● **WHAT YOU NEED TO DO**
(a) According to the nylon filament text below, what oven temperature and duration are given for drying the filament?
(b) Write a continuation of the text below on drying nylon filament, starting after its final sentence.

======== EXCERPTED TEXT ========

Nylon is a hygroscopic material, which means it quickly absorbs water from the air.

This material can absorb more than ten percent of its weight in 24 hours. Thus, it’s best to put nylon filaments in a sealed box and avoid placing them out in the open.

It’s also good to add some desiccants to keep the filament dry. It’s necessary to dry the Nylon filament before printing it.

You can dry your filaments either with an oven, filament drier, or a food dehydrator. The easiest way is to use the stove.

All you need is to put the filaments in an ordinary oven, set its temperature around 70-80° C for more than 7 hours.

The drying process is necessary, especially if you want to print functional parts like bushings.

3d printing with wet filament causes the water contained in it to evaporate and turn into steam. This phenomenon develops bubbles that weaken the print and drastically decrease layer adhesion. Hence, it’s a given that Nylon filament should be dried before printing, even if you use the best filaments available

It is also recommended to set a safe range for the oven’s temperature; because some ovens exceed the given temperature, creating the probability of the filament melting inside the oven.

======== DATA UNDER STUDY ========

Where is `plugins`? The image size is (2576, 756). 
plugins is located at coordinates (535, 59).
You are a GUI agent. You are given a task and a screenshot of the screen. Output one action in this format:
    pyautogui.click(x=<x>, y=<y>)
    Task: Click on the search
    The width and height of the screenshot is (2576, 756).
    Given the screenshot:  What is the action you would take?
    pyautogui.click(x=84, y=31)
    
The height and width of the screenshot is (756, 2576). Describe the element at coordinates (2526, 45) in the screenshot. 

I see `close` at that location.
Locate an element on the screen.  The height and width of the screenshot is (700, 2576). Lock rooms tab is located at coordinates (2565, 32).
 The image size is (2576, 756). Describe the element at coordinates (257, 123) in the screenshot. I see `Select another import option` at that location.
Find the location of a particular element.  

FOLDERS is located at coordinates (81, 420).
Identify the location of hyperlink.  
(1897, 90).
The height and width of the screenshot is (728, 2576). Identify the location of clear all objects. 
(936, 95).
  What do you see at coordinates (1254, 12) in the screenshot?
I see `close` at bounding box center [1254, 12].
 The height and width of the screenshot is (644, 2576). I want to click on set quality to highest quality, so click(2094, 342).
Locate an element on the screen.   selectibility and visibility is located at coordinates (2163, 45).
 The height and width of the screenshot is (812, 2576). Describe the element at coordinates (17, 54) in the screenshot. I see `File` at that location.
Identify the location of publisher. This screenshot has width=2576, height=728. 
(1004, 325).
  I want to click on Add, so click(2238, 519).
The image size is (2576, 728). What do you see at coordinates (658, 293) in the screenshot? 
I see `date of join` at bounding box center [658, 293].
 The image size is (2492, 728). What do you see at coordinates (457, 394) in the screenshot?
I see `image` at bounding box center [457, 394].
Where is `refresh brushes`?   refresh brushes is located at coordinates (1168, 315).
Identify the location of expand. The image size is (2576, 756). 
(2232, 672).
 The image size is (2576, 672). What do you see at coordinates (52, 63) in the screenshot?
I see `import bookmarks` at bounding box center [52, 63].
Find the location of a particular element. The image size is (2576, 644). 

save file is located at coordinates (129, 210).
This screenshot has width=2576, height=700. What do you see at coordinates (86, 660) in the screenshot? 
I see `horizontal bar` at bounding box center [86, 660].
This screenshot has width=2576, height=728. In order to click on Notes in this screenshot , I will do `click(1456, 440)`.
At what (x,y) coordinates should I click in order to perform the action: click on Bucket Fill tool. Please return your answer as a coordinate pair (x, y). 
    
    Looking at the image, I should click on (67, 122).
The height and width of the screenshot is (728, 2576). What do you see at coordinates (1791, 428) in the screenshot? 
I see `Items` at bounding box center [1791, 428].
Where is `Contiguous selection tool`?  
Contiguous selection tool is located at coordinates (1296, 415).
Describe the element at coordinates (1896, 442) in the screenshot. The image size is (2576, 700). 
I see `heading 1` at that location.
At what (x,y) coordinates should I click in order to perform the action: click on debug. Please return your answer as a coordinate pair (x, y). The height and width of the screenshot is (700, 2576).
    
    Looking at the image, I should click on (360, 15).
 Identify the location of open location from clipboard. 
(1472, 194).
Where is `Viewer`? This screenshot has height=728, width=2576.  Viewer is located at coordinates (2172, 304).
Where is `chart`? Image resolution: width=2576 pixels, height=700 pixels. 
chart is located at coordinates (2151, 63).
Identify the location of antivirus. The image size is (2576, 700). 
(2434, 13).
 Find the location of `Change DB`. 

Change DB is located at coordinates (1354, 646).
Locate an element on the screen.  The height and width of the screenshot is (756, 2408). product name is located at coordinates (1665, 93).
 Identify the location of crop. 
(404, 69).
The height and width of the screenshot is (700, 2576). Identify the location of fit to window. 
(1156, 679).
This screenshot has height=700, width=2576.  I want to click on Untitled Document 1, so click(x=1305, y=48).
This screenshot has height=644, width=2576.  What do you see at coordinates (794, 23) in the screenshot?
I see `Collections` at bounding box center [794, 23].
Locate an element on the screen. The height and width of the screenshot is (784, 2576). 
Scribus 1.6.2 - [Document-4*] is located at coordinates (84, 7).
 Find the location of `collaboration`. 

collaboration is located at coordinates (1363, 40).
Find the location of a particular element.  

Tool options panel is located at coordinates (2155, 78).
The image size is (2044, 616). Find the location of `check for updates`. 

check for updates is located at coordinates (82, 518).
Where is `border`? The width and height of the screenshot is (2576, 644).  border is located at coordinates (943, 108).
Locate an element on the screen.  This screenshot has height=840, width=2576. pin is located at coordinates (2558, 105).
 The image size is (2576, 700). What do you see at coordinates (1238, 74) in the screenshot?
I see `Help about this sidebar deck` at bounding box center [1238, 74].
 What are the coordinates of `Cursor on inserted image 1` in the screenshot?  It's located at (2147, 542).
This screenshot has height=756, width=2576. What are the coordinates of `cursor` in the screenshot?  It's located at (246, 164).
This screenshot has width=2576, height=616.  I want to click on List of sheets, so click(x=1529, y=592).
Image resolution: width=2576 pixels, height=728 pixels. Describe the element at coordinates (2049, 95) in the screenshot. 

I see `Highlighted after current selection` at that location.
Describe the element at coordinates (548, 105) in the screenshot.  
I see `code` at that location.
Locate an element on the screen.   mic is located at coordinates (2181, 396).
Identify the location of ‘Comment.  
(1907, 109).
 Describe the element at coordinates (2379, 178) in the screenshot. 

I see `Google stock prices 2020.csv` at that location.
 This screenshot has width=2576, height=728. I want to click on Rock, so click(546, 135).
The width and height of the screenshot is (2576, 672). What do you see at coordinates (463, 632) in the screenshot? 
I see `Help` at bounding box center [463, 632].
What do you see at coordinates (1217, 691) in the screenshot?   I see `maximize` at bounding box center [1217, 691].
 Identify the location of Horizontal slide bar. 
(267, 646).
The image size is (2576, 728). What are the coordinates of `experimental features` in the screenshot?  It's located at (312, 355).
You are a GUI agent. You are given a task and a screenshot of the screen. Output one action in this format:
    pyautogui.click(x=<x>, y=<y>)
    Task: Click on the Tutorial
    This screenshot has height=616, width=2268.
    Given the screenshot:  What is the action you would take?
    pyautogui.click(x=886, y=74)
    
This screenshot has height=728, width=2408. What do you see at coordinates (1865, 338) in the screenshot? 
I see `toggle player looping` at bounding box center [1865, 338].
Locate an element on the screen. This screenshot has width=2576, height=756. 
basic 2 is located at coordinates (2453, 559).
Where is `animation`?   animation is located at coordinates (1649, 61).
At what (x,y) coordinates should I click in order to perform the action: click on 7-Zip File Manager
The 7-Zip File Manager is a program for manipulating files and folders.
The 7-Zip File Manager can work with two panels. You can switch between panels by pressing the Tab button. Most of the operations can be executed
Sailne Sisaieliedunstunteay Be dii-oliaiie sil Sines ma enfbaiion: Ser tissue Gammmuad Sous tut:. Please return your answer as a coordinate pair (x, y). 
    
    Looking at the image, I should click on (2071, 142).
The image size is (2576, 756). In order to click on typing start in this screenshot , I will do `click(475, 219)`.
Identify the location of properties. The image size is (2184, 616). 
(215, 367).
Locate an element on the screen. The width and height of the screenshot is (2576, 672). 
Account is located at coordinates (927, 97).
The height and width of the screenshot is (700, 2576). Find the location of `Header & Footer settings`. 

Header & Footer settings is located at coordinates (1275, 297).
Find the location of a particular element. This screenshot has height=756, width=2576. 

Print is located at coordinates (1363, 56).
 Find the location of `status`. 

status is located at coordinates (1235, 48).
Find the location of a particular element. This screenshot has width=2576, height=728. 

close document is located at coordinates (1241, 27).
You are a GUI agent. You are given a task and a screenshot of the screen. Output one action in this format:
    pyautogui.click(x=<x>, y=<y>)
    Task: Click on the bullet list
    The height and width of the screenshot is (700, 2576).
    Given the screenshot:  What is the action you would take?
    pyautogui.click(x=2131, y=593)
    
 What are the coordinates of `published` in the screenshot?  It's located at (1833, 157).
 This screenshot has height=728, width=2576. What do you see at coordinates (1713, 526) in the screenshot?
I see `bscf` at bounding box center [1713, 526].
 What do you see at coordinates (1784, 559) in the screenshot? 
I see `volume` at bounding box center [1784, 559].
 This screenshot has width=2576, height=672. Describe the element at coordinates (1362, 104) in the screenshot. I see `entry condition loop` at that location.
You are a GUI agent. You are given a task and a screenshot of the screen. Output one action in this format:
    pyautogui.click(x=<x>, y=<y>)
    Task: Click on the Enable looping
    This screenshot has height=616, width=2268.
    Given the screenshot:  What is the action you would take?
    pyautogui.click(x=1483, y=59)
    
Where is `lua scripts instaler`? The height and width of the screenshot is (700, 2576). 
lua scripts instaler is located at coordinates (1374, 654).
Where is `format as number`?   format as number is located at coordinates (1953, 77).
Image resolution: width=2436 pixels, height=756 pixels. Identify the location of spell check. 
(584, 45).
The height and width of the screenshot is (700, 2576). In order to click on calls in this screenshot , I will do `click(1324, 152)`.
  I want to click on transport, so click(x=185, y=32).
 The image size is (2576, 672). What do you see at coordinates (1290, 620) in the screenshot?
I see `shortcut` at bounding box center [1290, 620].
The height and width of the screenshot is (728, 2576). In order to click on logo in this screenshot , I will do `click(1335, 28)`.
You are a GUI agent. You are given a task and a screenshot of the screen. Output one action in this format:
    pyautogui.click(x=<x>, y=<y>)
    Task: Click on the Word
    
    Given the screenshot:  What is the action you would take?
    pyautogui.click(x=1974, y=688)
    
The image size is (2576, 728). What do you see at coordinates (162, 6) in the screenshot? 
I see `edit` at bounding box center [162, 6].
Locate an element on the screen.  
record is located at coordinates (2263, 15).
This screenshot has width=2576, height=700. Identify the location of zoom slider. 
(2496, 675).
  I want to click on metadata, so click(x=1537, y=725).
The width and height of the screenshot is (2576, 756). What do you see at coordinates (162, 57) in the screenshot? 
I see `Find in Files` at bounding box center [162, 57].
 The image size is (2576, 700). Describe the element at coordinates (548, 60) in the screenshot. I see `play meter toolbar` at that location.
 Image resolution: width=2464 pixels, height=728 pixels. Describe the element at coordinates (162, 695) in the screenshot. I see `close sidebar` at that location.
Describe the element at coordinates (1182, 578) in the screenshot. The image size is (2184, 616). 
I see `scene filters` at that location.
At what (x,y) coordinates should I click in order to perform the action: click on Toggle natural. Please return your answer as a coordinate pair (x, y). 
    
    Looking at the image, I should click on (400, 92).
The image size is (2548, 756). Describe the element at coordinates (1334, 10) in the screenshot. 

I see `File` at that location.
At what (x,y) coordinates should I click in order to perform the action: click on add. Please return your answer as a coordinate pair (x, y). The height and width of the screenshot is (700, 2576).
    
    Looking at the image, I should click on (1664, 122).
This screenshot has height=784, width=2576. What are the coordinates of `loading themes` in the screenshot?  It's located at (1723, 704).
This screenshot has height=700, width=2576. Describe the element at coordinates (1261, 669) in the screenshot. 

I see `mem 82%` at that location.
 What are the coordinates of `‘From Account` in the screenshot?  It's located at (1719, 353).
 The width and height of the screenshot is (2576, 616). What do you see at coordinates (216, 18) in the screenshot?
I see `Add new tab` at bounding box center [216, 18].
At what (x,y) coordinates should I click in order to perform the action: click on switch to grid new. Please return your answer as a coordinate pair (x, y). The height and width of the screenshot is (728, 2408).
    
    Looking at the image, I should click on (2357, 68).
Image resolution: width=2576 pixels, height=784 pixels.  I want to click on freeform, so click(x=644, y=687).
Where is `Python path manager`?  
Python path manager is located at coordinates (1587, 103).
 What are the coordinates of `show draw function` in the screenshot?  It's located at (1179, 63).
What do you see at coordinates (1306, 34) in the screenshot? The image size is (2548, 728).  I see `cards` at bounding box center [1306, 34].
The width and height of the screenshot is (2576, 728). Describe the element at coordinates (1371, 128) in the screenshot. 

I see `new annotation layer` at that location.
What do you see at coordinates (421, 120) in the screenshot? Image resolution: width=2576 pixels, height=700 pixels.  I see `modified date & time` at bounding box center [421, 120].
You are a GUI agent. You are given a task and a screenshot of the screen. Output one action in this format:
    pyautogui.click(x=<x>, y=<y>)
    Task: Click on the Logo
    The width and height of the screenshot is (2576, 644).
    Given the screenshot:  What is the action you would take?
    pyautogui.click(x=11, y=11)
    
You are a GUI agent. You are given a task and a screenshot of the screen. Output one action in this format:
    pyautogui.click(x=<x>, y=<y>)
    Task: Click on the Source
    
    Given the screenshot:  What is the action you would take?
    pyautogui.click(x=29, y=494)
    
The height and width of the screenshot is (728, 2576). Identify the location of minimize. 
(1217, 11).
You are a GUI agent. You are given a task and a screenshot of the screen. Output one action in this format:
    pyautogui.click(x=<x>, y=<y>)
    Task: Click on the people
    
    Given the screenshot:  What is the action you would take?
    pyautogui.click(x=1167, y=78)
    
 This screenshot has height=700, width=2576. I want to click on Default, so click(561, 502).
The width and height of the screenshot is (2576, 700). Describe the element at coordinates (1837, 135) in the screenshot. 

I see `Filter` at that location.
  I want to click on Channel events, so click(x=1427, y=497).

========

● **EXPECTED RESULTS**
(a) Around 70-80° C for more than 7 hours.

(b)
The ovens may also provide uneven temperature profiles around your filament, so the best option here is to use an electrical (and not gas) heat source.

On the other hand, using a filament dryer or food dehydrator can eliminate the chances of filament melting in your oven. This way, you’ll have better control over the whole process.

There isn’t a meaningful difference between small food dehydrators and filament dryers. Both dry the filament by heating it in a temperature-controlled chamber.

However, filament dryers are specifically designed to do the job, so they’re more accurate. Another advantage of filament driers is that you can connect the filament to the extruder while it’s in the drier’s box. On the other hand, getting a small food dehydrator can save you some money; They are as cheap as $15.

High temperatures can destroy plastic extruders.

Stock 3d printers mainly come with a default standard hot end with some Plastic pieces made out of PEEK. This material can withstand temperatures as high as 230° C. Although this heat resistance is more than enough for printing PLA or ABS, you are working with higher temperatures while printing Nylon.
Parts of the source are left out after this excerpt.